Copy the stretch from the line containing "Viewport: 1456px width, 2523px" through the end of the entries, requests included. Multiply every coordinate in the answers by 0.75, round to whole numbers with halves going up, and leave the pictures out.

### Stored data

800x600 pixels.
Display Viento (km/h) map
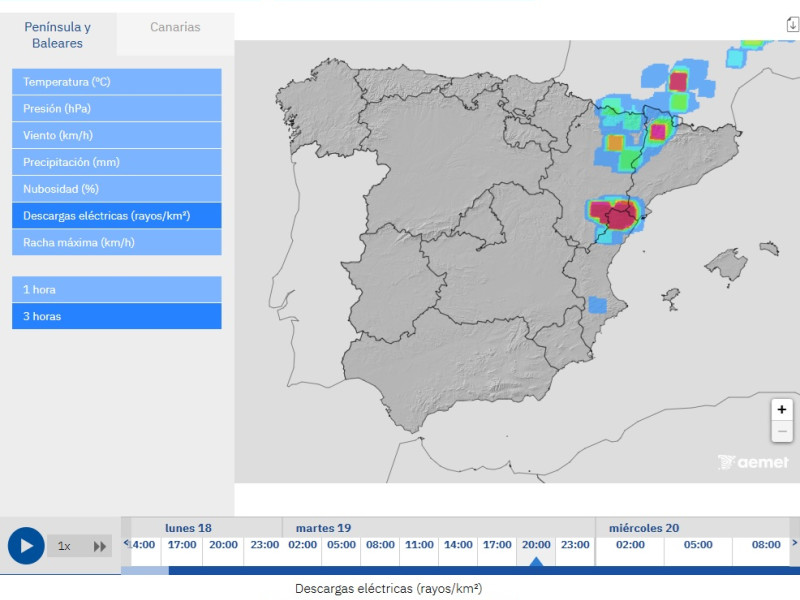click(117, 135)
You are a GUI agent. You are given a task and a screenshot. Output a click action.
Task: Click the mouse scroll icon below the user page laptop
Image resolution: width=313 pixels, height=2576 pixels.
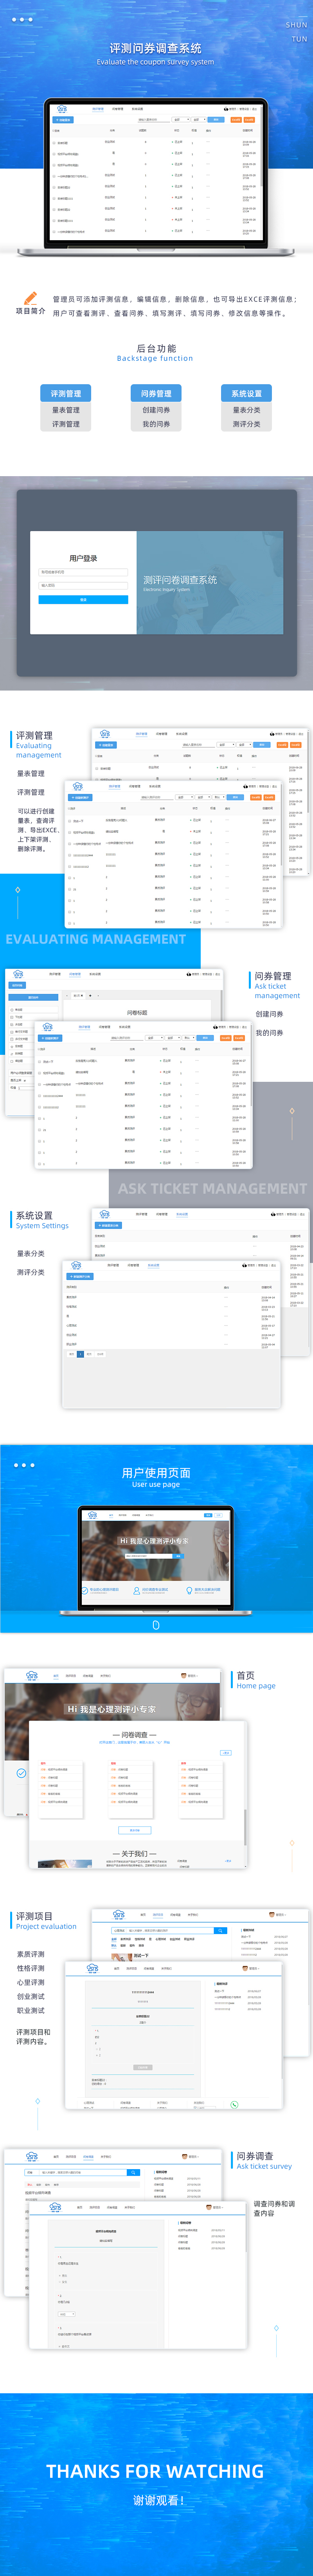(156, 1624)
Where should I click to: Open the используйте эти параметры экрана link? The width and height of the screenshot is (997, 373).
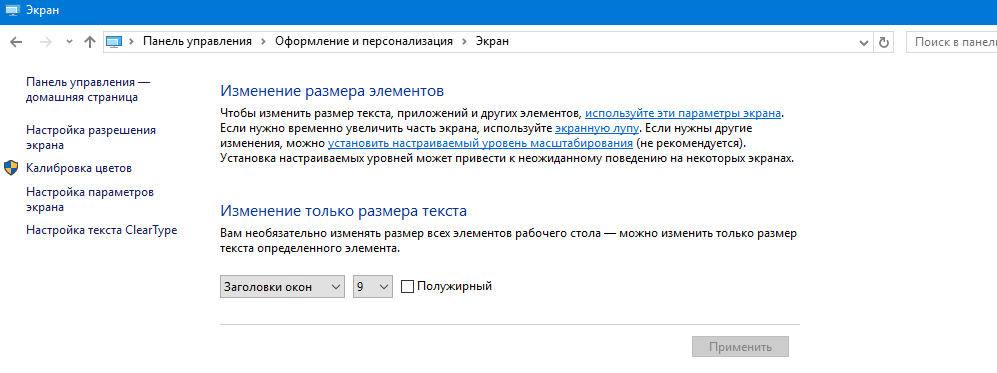pos(683,114)
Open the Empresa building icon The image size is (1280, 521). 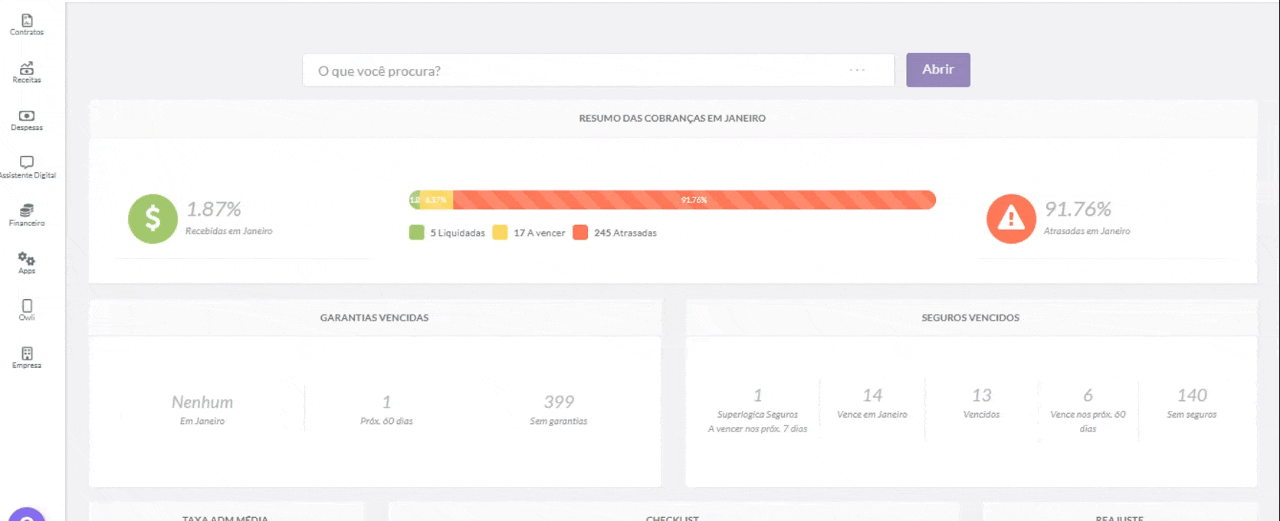tap(27, 353)
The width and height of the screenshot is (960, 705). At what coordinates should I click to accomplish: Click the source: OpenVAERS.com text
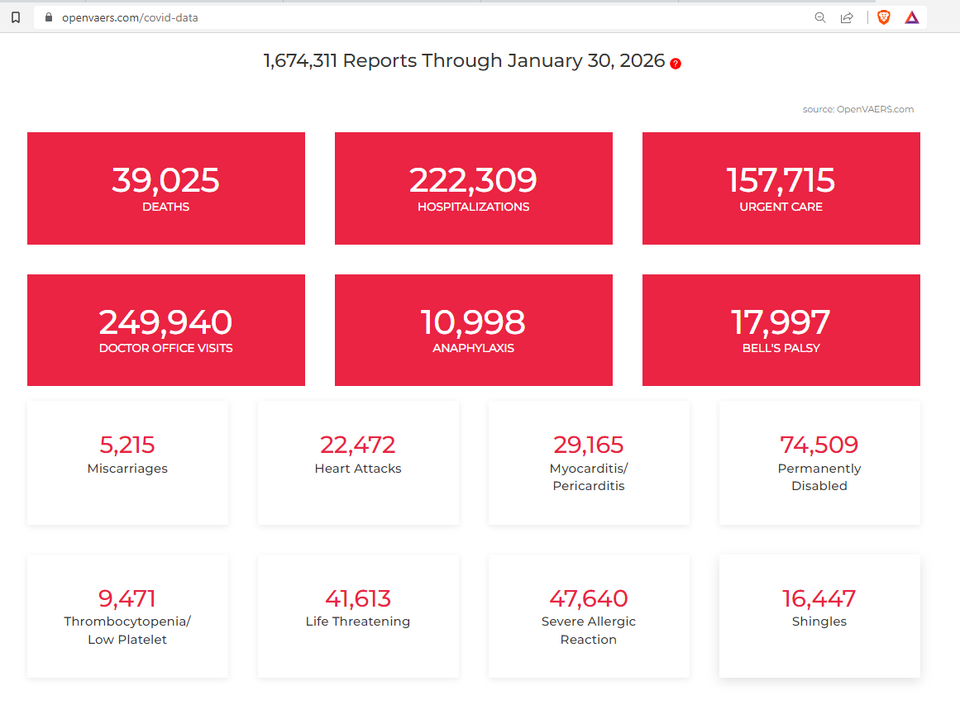[857, 109]
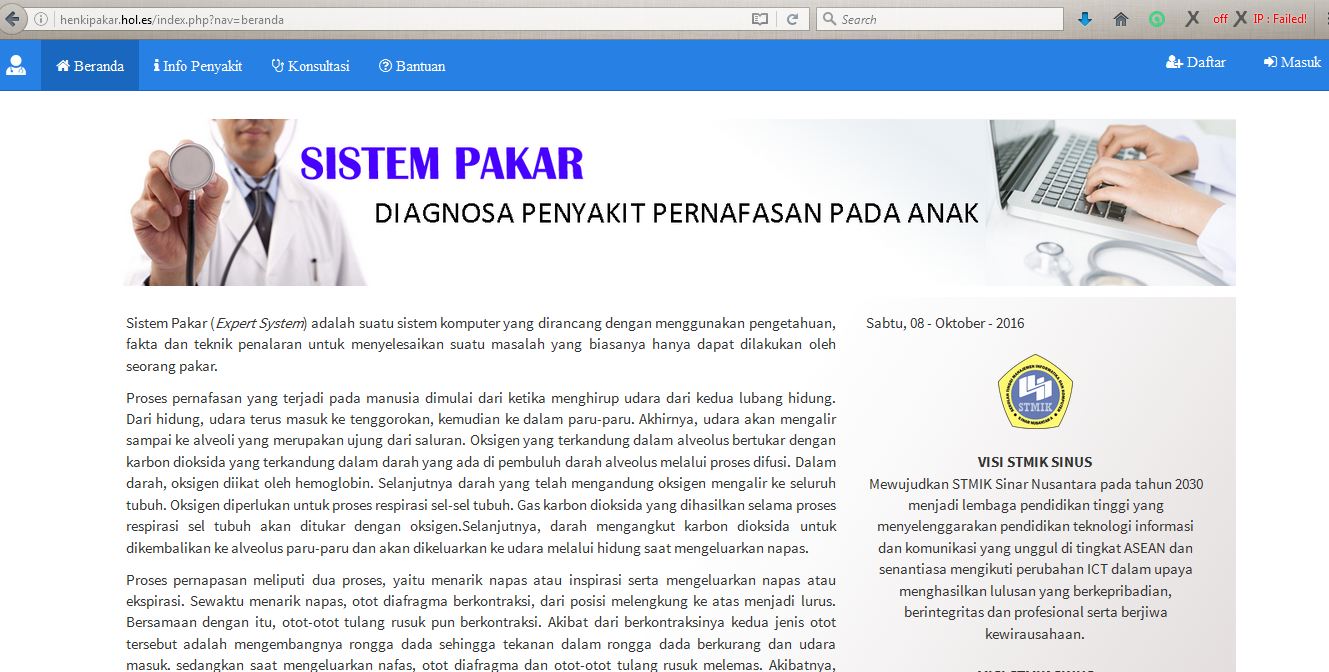Click the doctor profile icon in the navbar
1329x672 pixels.
point(17,64)
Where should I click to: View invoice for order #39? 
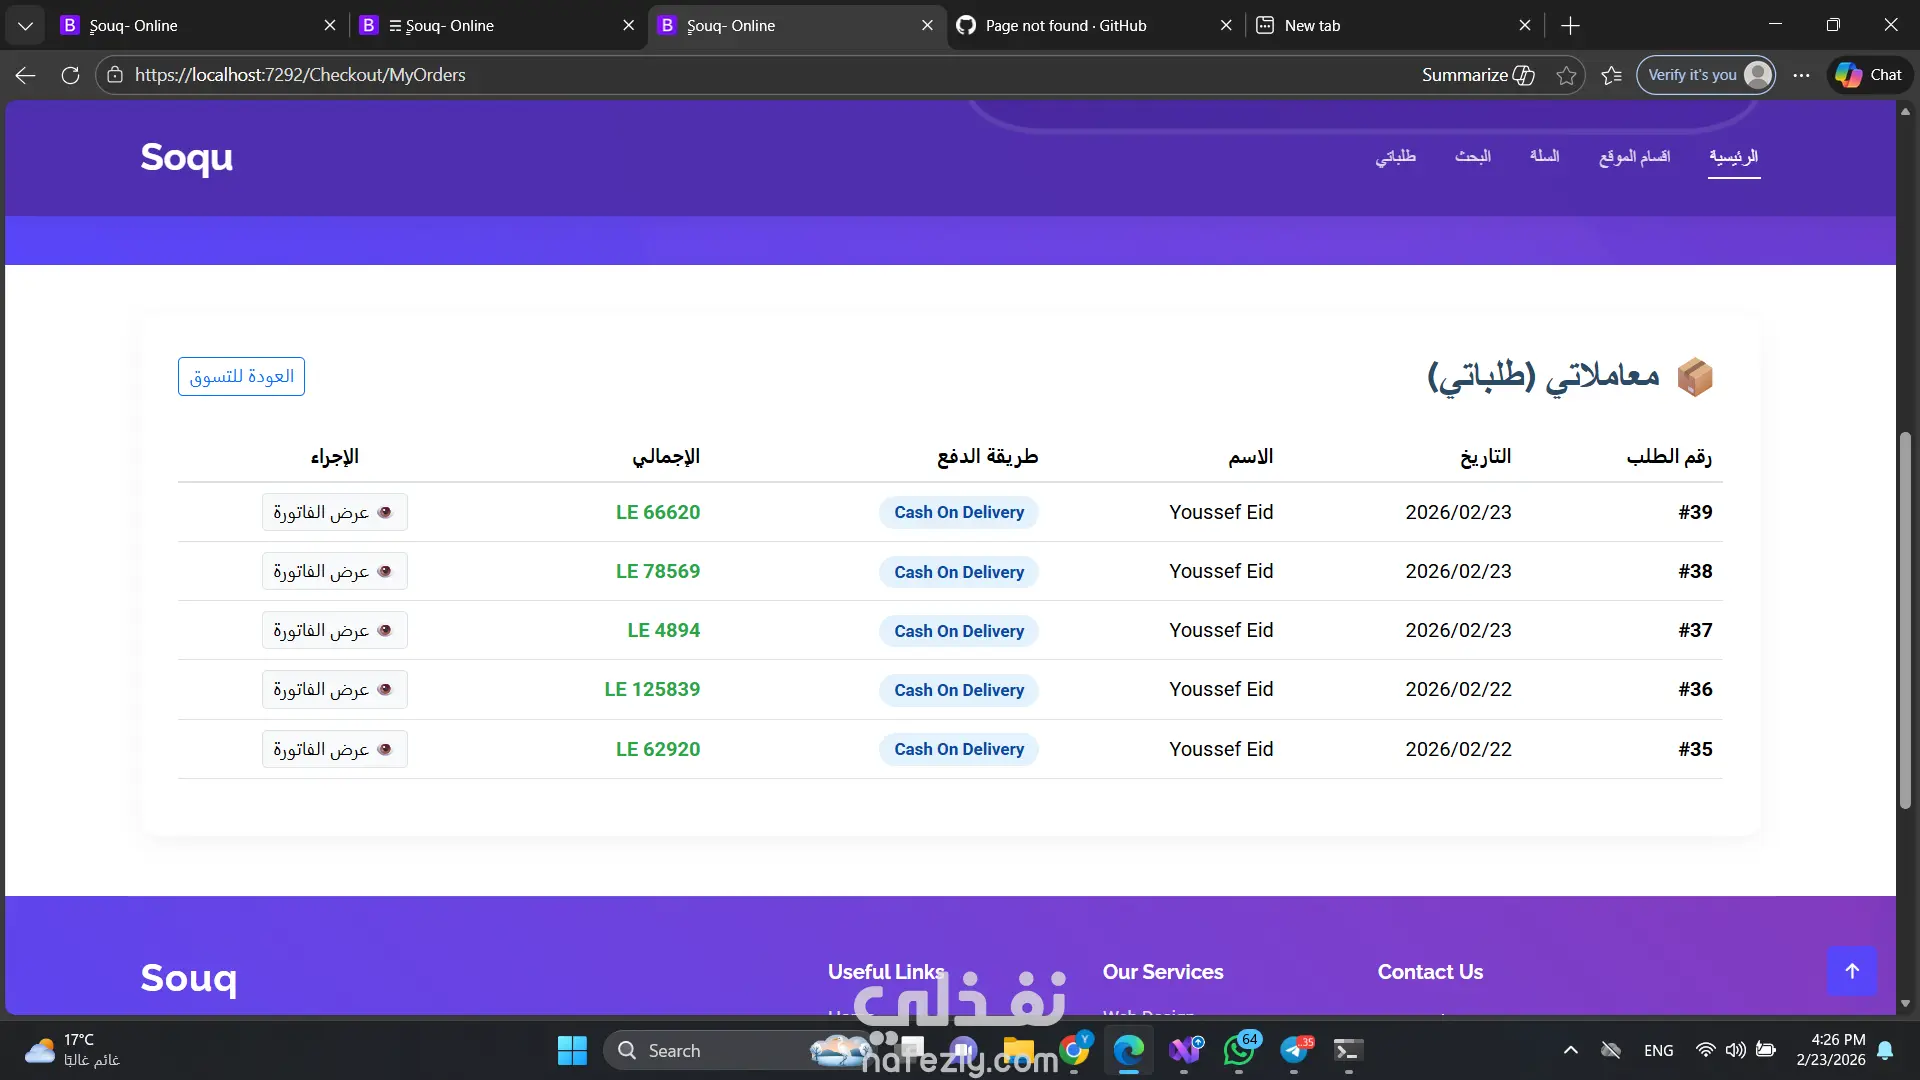point(334,512)
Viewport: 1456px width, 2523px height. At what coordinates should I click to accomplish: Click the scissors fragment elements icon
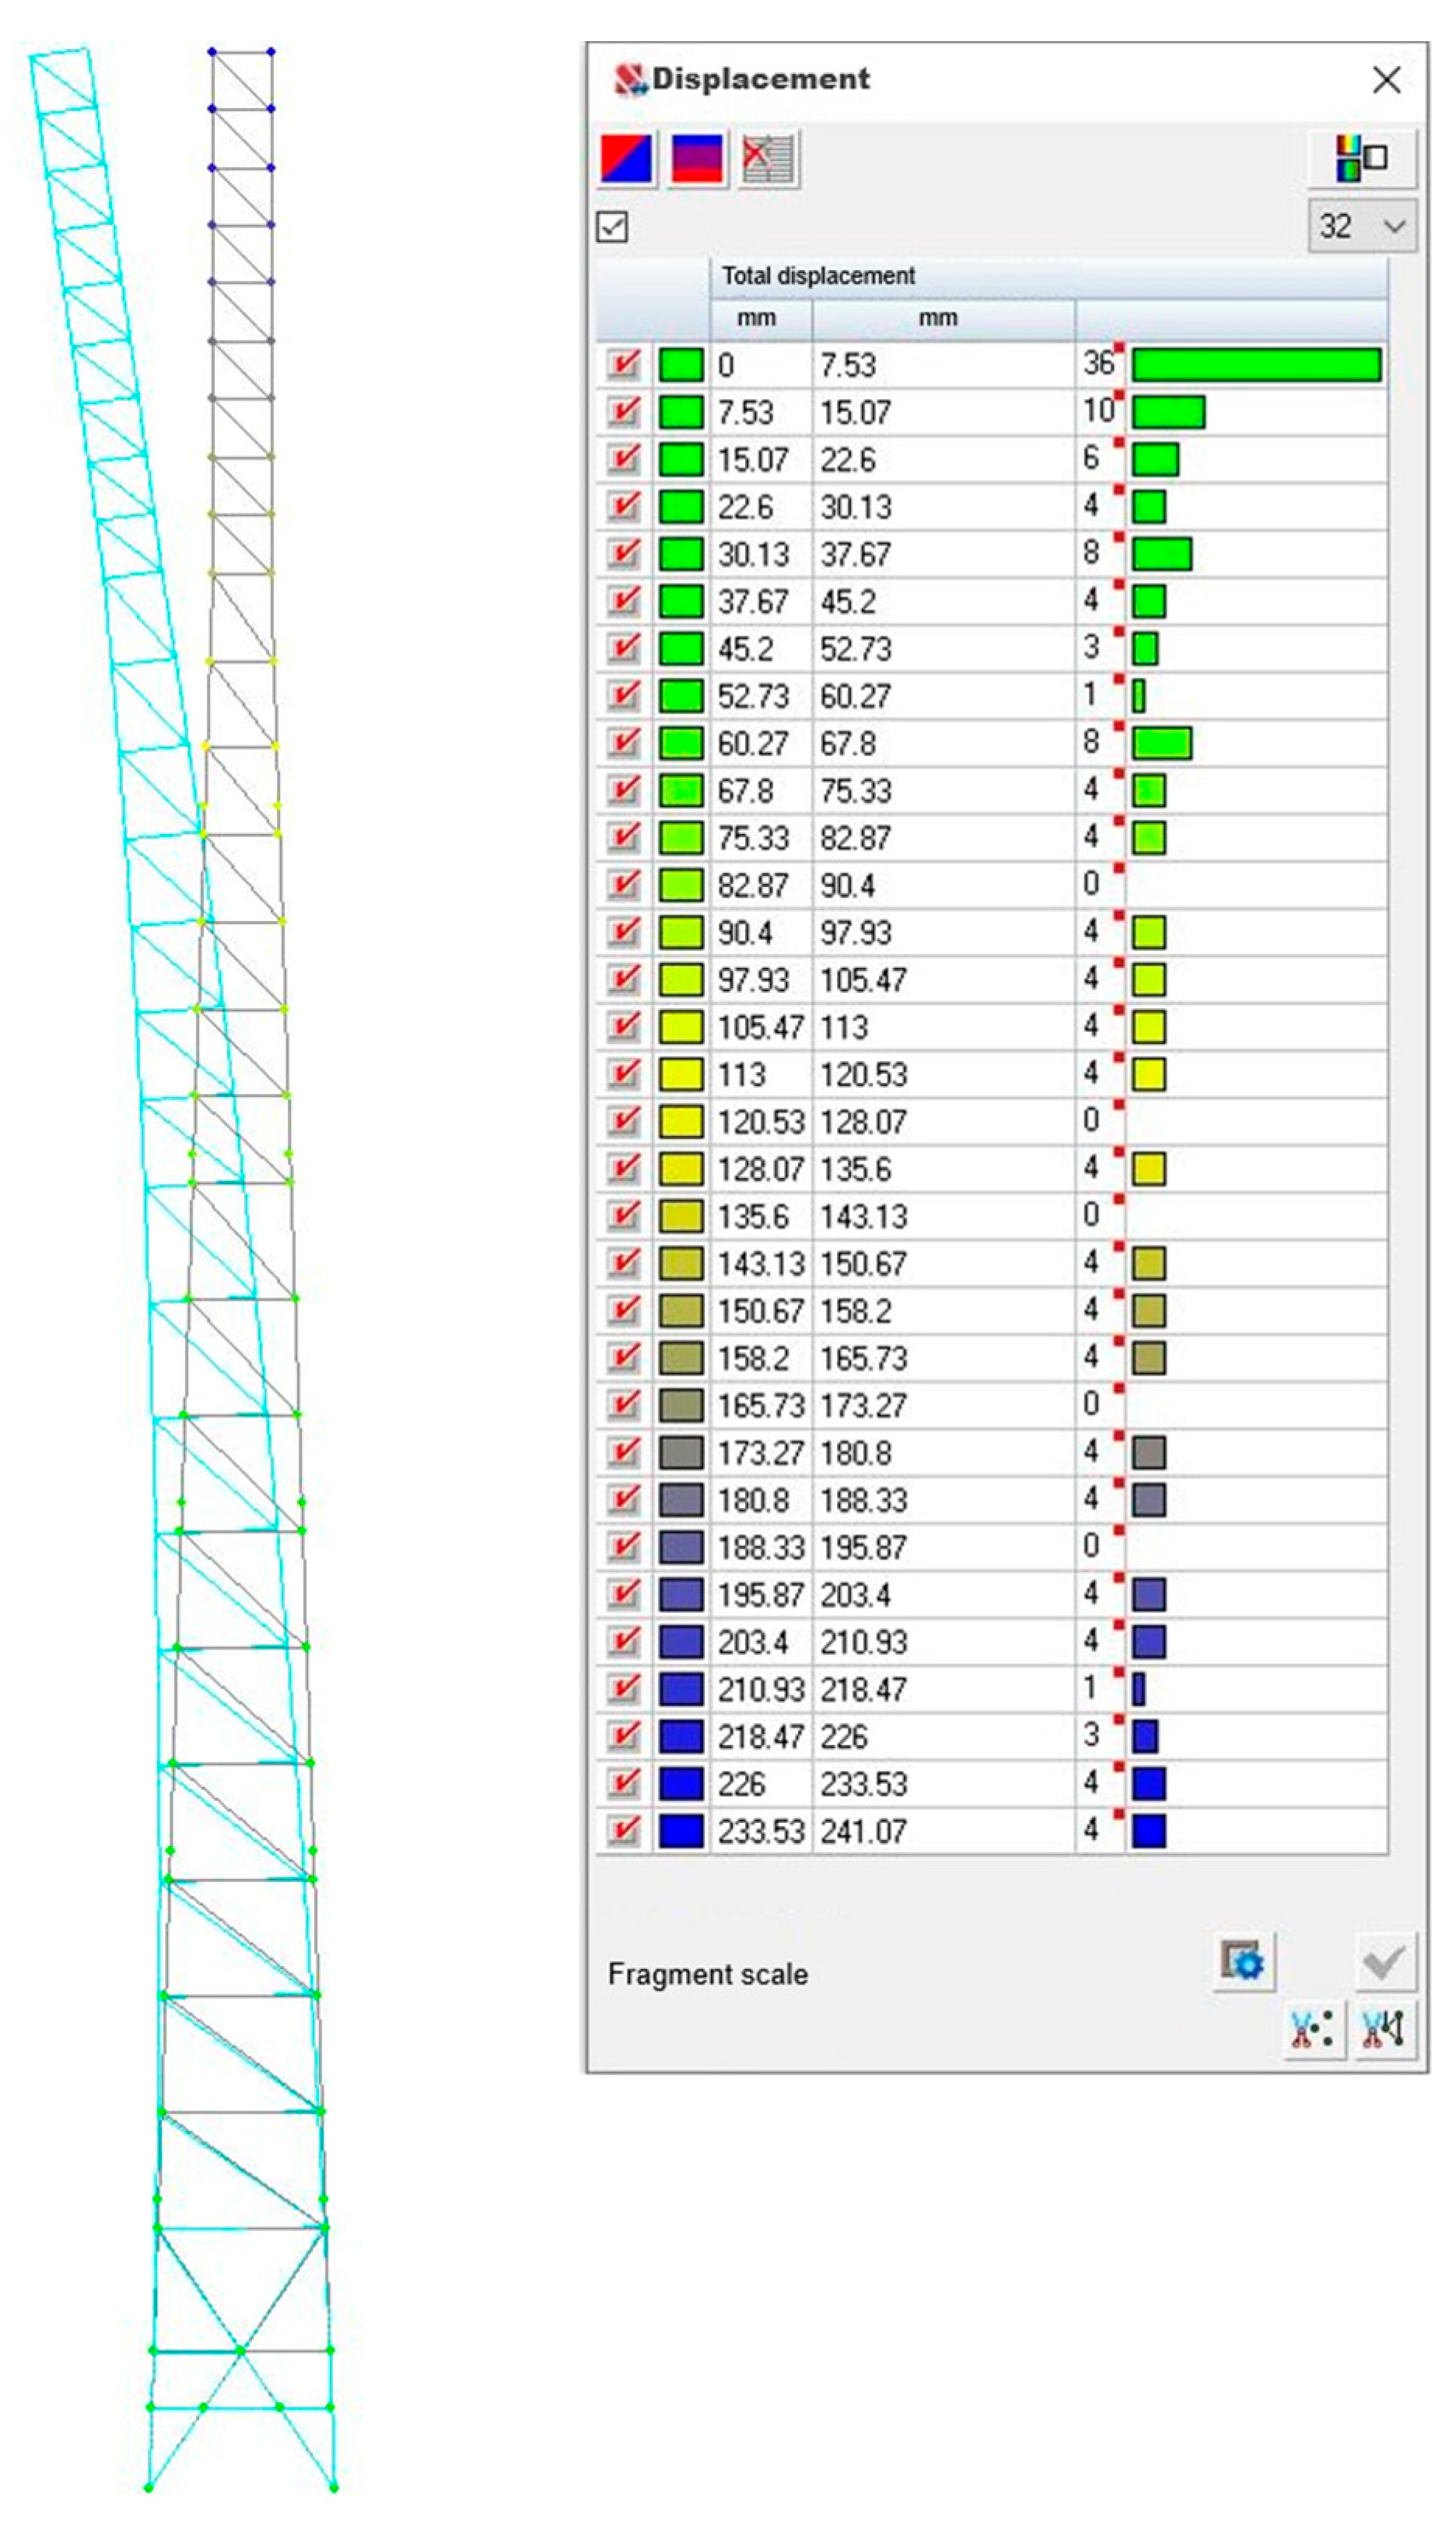click(1384, 2028)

######

Answer below:
Viewport: 1456px width, 2523px height. At what coordinates should I click to accomplish: Click the scissors fragment elements icon
click(1038, 1521)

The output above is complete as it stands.